# Passage to read:
⁂
Analysis parts: Analysis intro, part2, part 3, part 4, part 5, part 6.
In this post, we’ll look at the view changes sub-protocol of the VR Revisited protocol and go over the questions that I had after reading the paper. I found the paper did not discuss a number of specific behaviours and situations which gave arise to a few doubts and questions. In following posts, we’ll look at how I used TLA+ to answer all these questions and test the validity of my thinking.
Before we begin…a note on timing
As we explore VR Revisited we will be focusing on edge cases. Some edge cases may seem unlikely but when you run complex systems at sufficient scale one-in-a-million events can occur everyday. Another way to look at the histories presented throughout this analysis is that what look like extremely unlikely timing issues are not so unlikely given the right configuration. For example, setting the primary timer expiry limit to 30 seconds is quite different to setting it to 1 ms. When set to 1 ms one could imagine all kinds of crazy combinations of view changes where a replica has a GC pause and wakes up hundreds of views behind.
If we were to dismiss unlikely timing issues, then we would have to start coaching human operators on the “right configurations”. Be careful not to set the expiry limit too low or you may lose data! So how low is too low?
If we want robust, correct distributed systems, then we need to take timing out of it and focus entirely on causality.
One final note: there are lots of diagrams, if you see a mistake please let me know. I have checked them but things can always be missed.
View changes
This post assumes you have read the View Changes section of the paper. It isn’t long or complex so I recommend doing so. I will summarise the rules here though. Before I do, I use the acronyms in this post:
SVC = StartViewChange message
DVC = DoViewChange message
SV = StartView message
f = a minority of replicas, which for 5 replicas equals 2. A majority is formed by at least f+1 replicas.
⁂
[Element lookup records]
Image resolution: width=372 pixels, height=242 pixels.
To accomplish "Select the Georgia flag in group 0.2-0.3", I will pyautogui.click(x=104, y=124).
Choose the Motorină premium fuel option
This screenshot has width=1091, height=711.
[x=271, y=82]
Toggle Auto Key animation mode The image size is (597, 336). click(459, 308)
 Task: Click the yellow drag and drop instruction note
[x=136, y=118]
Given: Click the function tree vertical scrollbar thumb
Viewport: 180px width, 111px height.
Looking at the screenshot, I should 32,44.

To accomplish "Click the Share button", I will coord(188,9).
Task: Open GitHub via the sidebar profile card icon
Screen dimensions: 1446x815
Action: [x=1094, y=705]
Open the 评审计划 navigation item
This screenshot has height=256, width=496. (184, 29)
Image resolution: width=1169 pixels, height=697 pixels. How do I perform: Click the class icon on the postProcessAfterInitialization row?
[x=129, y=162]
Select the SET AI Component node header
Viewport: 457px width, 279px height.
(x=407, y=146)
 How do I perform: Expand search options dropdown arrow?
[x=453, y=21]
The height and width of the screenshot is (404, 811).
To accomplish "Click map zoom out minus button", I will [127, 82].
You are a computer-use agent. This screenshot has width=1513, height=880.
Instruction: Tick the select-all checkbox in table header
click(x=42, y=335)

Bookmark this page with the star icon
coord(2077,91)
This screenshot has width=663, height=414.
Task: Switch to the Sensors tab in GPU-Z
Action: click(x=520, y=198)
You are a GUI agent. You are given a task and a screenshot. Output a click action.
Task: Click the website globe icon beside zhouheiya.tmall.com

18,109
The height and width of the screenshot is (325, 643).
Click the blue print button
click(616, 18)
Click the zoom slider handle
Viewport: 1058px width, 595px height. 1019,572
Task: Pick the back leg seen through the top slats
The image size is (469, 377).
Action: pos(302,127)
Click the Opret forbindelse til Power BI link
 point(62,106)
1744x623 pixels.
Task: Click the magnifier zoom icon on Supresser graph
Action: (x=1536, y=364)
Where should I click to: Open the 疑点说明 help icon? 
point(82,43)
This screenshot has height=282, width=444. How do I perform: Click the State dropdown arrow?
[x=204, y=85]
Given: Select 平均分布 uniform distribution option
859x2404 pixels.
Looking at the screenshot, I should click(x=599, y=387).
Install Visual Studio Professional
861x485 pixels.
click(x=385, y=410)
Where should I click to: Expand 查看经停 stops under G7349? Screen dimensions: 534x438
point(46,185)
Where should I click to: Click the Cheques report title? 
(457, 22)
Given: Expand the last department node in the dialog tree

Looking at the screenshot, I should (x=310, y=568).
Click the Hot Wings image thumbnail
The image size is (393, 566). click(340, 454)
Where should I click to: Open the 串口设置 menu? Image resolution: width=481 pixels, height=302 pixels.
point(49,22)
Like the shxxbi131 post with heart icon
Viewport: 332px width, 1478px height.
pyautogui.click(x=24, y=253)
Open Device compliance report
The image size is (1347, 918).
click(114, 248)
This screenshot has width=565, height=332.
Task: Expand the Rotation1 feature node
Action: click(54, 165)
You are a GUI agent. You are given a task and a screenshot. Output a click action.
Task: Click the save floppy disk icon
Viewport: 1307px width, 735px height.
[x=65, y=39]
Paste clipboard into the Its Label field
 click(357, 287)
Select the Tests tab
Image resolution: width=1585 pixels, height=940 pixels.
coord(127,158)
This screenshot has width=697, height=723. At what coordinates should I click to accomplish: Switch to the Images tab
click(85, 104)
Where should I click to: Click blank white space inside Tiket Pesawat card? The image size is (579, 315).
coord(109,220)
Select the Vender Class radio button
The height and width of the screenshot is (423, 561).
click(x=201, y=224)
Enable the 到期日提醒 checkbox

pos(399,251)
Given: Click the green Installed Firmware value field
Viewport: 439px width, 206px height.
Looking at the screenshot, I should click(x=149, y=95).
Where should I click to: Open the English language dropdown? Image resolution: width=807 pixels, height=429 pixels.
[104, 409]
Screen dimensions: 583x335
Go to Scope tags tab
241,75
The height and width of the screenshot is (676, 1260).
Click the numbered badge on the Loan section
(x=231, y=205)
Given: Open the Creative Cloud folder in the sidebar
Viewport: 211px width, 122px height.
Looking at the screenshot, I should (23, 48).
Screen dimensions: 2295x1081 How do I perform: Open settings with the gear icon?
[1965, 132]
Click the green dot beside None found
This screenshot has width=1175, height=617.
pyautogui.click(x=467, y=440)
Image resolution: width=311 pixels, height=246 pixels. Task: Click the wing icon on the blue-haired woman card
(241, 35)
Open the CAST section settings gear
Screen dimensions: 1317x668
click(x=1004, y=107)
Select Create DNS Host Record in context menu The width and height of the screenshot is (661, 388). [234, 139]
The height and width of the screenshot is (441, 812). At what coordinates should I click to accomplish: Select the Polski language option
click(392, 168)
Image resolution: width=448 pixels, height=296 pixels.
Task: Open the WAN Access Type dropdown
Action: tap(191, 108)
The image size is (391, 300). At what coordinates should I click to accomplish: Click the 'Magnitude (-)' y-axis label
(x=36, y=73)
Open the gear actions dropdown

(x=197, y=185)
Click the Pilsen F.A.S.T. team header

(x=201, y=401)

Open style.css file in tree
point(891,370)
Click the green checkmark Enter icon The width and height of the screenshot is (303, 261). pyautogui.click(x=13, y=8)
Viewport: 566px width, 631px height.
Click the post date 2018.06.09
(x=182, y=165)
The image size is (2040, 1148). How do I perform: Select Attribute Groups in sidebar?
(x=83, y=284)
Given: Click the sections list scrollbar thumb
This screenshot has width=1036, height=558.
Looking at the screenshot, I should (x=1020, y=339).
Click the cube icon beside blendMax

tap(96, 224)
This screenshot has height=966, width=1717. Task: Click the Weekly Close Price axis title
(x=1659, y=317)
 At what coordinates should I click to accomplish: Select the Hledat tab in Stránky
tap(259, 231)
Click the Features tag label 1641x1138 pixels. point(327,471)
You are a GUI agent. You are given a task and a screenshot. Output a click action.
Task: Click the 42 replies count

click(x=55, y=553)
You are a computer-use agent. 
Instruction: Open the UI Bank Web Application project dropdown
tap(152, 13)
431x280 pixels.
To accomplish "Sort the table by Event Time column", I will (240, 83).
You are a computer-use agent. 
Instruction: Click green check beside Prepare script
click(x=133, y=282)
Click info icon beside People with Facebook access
⁂
# Tasks for this exercise:
A – In the post on view changes, what does the acronym DVC stand for?
B – Copy the lines of the records exactly, from the line with "The height and width of the screenshot is (676, 1260)." up to and including the line with "Looking at the screenshot, I should (23, 48).".
The text and the records have no connection to each other.

# Per-task answers:
A – DoViewChange message

B –
The height and width of the screenshot is (676, 1260).
Click the numbered badge on the Loan section
(x=231, y=205)
Given: Open the Creative Cloud folder in the sidebar
Viewport: 211px width, 122px height.
Looking at the screenshot, I should (23, 48).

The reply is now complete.